1. Excerpts from December 24, 1922 letter: “Our Party relies on two classes and therefore its instability would be possible and its downfall inevitable...the prime factors in the question of stability are such members of the C.C. [Central Committee] as Stalin and Trotsky. I think relations between them make up the greater part of the danger of a split, which could be avoided, and this purpose, in my opinion, would be served, among other things, by increasing the number of C.C. members to 50 or 100.”
“Comrade Stalin, having become Secretary-General, has unlimited authority concentrated in his hands, and I am not sure whether he will always be capable of using that authority with sufficient caution. Comrade Trotsky, on the other hand…is distinguished not only by outstanding ability. He is personally perhaps the most capable man in the present C.C., but he has displayed excessive self-assurance and shown excessive preoccupation with the purely administrative side of the work…”

Excerpt from December 25, 1922 letter:
“Stalin is too rude and this defect, although quite tolerable in our midst and in dealing among us Communists, becomes intolerable in a Secretary-General. That is why I suggest the comrades think about a way of removing Stalin from that post and appointing another man in his stead who in all other respects differs from Comrade Stalin in having only one advantage, namely, that of being more tolerant, more loyal, more polite, and more considerate to the comrades, less capricious, etc.”

2. See Norman Rich’s Hitler's War Aims Ideology: The Nazi State and the Course of Expansion. W.W. Norton, 1973, and Wikipedia.

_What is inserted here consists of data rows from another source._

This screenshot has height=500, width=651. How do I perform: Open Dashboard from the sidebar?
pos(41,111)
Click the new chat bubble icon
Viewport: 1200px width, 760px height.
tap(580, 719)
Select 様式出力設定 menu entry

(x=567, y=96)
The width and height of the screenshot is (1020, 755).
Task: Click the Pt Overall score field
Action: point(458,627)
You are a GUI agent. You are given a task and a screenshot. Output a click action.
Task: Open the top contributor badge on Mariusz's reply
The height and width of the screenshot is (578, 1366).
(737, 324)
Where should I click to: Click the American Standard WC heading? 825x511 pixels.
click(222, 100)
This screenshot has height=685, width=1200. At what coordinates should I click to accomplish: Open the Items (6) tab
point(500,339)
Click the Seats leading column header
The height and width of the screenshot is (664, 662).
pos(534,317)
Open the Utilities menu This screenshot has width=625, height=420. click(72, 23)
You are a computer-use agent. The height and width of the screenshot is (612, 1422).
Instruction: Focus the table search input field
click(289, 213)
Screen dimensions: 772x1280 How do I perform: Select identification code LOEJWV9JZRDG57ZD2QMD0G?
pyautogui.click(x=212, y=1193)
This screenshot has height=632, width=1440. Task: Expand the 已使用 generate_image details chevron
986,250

3. Estimates of total deaths during the war vary from 50 to 80 million; between 50-55 million civilians, and 20-25 million military. 17% of 35 million Poles: 5.6/5.8 million civilians, 240,000 military. 10% of 69 million Germans: 1.5-3 million civilians, 4.4-5.3 million military. 4% of 71 million Japanese: 550-800,000 civilians, 2.1-2.3 million military. 3% of China’s 520 million population: between 12 and 18 million civilians, over half from starvation and diseases; 3-3.7 million military. 1% of 44 million Italians: 153,000 civilians, 320-340,000 military plus 20,000 conscripted Africans. Many more millions in other nations, including gypsies.

The total numbers of Chinese dead is second to the numbers of Russians. Both countries were victims of the Axis powers, and are now considered enemies of the current Allies, who during the world war lost far fewer people. The allies, except for Poland, lost less than 1% of its peoples compared to 13% Russians. In fact, the greatest percentage of deaths to a population occurred in Poland.